Rajeev SrinivasanApr 01, 2019, 01:53 PM | Updated 01:53 PM IST

Representative image (Francois Decaillet/Flickr) 


The policy on electronics was finalised in February. As someone with a little experience with policy (I co-wrote India’s first Intellectual Property Rights Policy in 2016) and someone who has had to look at the industry from an innovator’s point of view (I ran an incubator for electronics companies till 2017) I am both excited and apprehensive about it.

Why An Industrial Policy In Electronics?

On the one hand, India does not have a great track record of industrial policy success. Often, the bureaucracy has done more to stifle rather than encourage green shoots. A good example of fumbling a promising development is in electric cars. Reva, a tiny electric town car, was viable and available in India way before the Teslas and other Western electric cars and their Chinese competitors. But Reva didn’t become a breakthrough, world-changing concept.

However, this is not unusual, because there are few success stories in policy matters anywhere except perhaps Japan’s MITI in the 1980s. I just read of a former Chinese finance minister saying that ‘Made in China 2025’ is a waste of tax-payers’ money.

On the other hand, it is good that attention is being paid to this industry, finally. I cannot think of any technology more crucial for the nation today than electronics. If I were to be dramatic, I could argue that falling behind in electronics could lead to an existential threat, because strategic competitors will simply be able to shut the country down remotely; they can win a war without firing a single shot by bringing India to its knees through cyber-attacks.

In addition, there are good commercial reasons as well. The policy notes (1.5, preamble) that India’s share in global hardware electronics production is a measly 3 per cent, at Rs 387,525 crore (approximately $59 billion) in 2017-2018. The Indian demand for electronics is expected to rise to Rs 2,600,000 crore (approximately $400 billion) by 2025, entailing a gigantic trade deficit which will be greater than the bill for oil.

In any case, can India afford to depend on the tender mercies of a potential competitor? For instance, we saw how Chinese telecom maker ZTE almost ceased operations when the US imposed an embargo on American components (since lifted). We can see how Huawei is likely to be hurt by an American semiconductor embargo. If India is dependent on perennial foe China for its chips, they could easily impose a non-tariff-barrier on us, as Japan found out when China simply stopped shipping rare-earths to it without warning. Americans are also not all that reliable.

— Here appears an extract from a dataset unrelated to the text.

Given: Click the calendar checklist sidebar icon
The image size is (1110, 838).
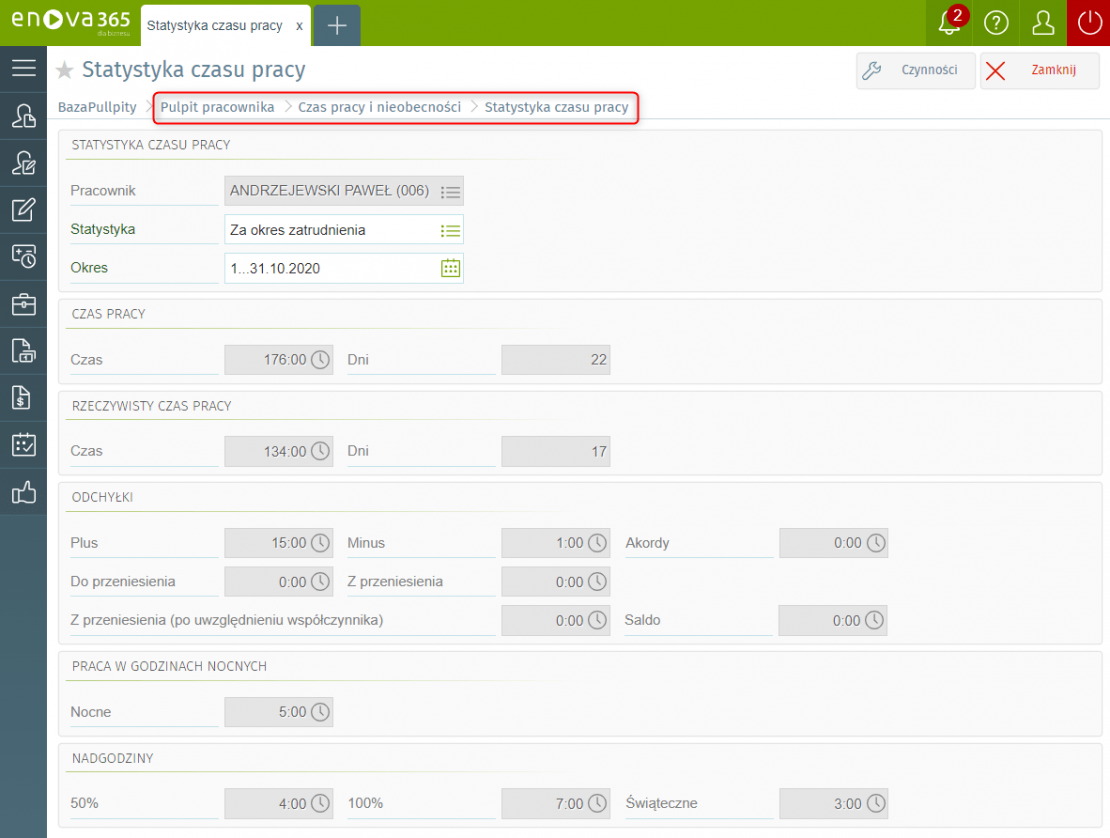Looking at the screenshot, I should coord(23,445).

Besides, there is the perennial fear of bugs and trapdoors inserted into imported electronics. There are persistent rumours that Chinese telecom equipment illegally ships data to China (one of the allegations against Huawei). The African Union headquarters in Addis Ababa, it appears, was built by Chinese firms, who were accused of “hacking computer systems every night for five years and downloading confidential data” (‘African Union accuses China of hacking headquarters’, Financial Times, 29 January 2018).

The Building Up Of Core Competence

I use the term ‘electronics’ in a broad sense, to include the related areas of semiconductors and telecommunications. In a classic 1990 Harvard Business Review article, “The Core Competence of the Corporation”, C K Prahalad and Gary Hamel wrote about their study of two firms: GTE from the US and NEC from Japan. In the 1980s, the two were comparable in size (though GTE was 3x in terms of revenues) and in industry focus — telecommunications and electronics.

But by 1990, things had changed: NEC was 50 per cent bigger in revenues, and it had become a world leader in telecommunications, semiconductors and mainframe computers. GTE had stagnated, had become a telecom operating company, exited semiconductors, and divested its switching business. It was destined to become a marginal player.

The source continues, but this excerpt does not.